British Columbia

North Shore Rescue documentary goes behind the scenes to show team's 'most trying times'

North Shore Rescue (NSR) volunteers are known for their harrowing rescue operations as well as their skill and determination to saving wayward or injured hikers on the mountains surrounding North Vancouver. 

Production crew for new 5-part series was embedded with volunteer rescuers for a year

Viewers will be able to get a glimpse of some of the harrowing rescue operations done by volunteers of North Shore Rescue in a new series on the Knowledge Network. (Search and Rescue North Shore Facebook)

North Shore Rescue volunteers are known for their harrowing search-and-rescue operations as well as their skill and determination in saving wayward or injured backcountry users in the North Shore mountains. 

Now the public is able to get a glimpse of what happens behind the scenes of the organization thanks to a new documentary on the Knowledge Network called Search and Rescue: North Shore.

"I think it's really exciting for us to introduce our community to the members of North Shore Rescue," NSR team leader Mike Danks said. "You get to see what happens behind the scenes when we go through our most trying times conducting these rescues."

To make the five-part series, the production company embedded with the NSR team for an entire year and remained on call 24 hours a day, seven days a week during filming.

"It was certainly a different dynamic because you are bringing additional people with you," Danks said, "but the team was fantastic.
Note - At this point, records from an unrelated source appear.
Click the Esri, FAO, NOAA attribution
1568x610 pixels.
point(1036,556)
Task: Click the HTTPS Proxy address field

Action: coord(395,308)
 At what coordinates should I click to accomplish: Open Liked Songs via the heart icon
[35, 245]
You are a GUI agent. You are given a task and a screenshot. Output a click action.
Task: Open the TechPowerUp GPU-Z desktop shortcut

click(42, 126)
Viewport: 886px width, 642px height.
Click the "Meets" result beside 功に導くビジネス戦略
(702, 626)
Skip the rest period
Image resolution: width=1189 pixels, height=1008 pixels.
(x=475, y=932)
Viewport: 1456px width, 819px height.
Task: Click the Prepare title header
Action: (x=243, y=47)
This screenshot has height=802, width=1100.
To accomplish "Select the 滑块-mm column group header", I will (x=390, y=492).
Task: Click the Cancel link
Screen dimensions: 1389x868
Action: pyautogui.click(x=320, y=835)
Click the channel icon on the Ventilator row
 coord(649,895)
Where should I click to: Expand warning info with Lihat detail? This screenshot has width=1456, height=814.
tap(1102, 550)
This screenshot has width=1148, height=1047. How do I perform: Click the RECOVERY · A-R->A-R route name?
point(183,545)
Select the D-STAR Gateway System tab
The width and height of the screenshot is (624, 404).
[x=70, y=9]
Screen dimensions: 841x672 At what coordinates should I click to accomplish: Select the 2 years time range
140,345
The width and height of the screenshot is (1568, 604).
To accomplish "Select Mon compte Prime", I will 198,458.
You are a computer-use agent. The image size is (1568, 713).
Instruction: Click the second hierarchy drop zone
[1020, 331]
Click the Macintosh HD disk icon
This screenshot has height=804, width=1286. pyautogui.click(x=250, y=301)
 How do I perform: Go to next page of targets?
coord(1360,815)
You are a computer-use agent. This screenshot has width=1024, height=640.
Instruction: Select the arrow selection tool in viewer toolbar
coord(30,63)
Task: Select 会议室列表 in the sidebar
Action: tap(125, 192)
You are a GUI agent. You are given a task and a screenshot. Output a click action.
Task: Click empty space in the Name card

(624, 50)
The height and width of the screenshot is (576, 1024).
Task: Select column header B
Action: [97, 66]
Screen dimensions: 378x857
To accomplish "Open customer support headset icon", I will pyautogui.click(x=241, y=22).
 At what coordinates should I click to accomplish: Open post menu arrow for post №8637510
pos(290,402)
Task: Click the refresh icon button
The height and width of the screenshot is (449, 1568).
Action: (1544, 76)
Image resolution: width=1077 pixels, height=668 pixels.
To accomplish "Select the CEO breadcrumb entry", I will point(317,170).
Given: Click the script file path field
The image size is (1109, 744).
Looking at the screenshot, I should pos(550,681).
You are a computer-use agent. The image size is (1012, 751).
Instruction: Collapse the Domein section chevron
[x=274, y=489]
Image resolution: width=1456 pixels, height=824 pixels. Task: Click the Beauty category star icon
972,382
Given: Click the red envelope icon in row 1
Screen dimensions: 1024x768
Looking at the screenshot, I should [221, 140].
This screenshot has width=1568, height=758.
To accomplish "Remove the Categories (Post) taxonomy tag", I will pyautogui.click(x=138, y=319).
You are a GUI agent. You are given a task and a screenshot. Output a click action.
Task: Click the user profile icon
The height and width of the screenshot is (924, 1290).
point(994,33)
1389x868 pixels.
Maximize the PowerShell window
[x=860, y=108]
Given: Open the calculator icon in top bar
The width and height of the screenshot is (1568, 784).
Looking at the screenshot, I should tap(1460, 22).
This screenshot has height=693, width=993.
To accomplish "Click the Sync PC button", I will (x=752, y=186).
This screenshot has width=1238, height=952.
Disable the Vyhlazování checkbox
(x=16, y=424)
It was almost like they weren't there."

"In fact, two of the members of the crew are now members of the team, officially." 

NSR has over 40 volunteers and is one of the 79 volunteer ground search-and-rescue organizations in British Columbia. 

During the year of production, Danks said the film crew captured the team on a variety of calls, ranging from complex helicopter rescues to elderly walkaways and searches for children.

"There's a lot of emotions that you are going to see," Danks said. "I think this is a great way for people to have a better understanding about what motivates our volunteers to do what they do."

Luckily, filming was completed before the spread of COVID-19 began. Aside from adding safety protocols like masks and physical distancing, Danks said the pandemic also led to a "rush of people getting out to the backcountry," some of them unprepared for the conditions or a potential emergency.

"A lot of those people were really naive to how quickly you can get into trouble," Danks added.

"So we've been doing our best on the education front, but it's hard to keep up with the amount of people that are getting out there."

Search and Rescue: North Shore airs on the Knowledge Network every Tuesday at 9 p.m.